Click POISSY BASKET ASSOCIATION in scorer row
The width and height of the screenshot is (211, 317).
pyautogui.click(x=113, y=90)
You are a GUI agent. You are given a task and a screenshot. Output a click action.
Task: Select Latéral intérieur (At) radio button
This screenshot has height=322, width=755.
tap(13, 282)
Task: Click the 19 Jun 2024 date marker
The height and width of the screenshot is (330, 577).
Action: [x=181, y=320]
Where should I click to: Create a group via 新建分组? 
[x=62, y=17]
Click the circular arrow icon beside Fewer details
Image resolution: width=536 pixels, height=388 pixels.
= = = = = = =
What needs duplicating is the run of lines from the one containing "Task: Click the 19 Jun 2024 date marker" through the last line of the entries above, exact and complete.

Task: Click the 19 Jun 2024 date marker
The height and width of the screenshot is (330, 577).
Action: [x=181, y=320]
Where should I click to: Create a group via 新建分组? 
[x=62, y=17]
Click the circular arrow icon beside Fewer details
Image resolution: width=536 pixels, height=388 pixels.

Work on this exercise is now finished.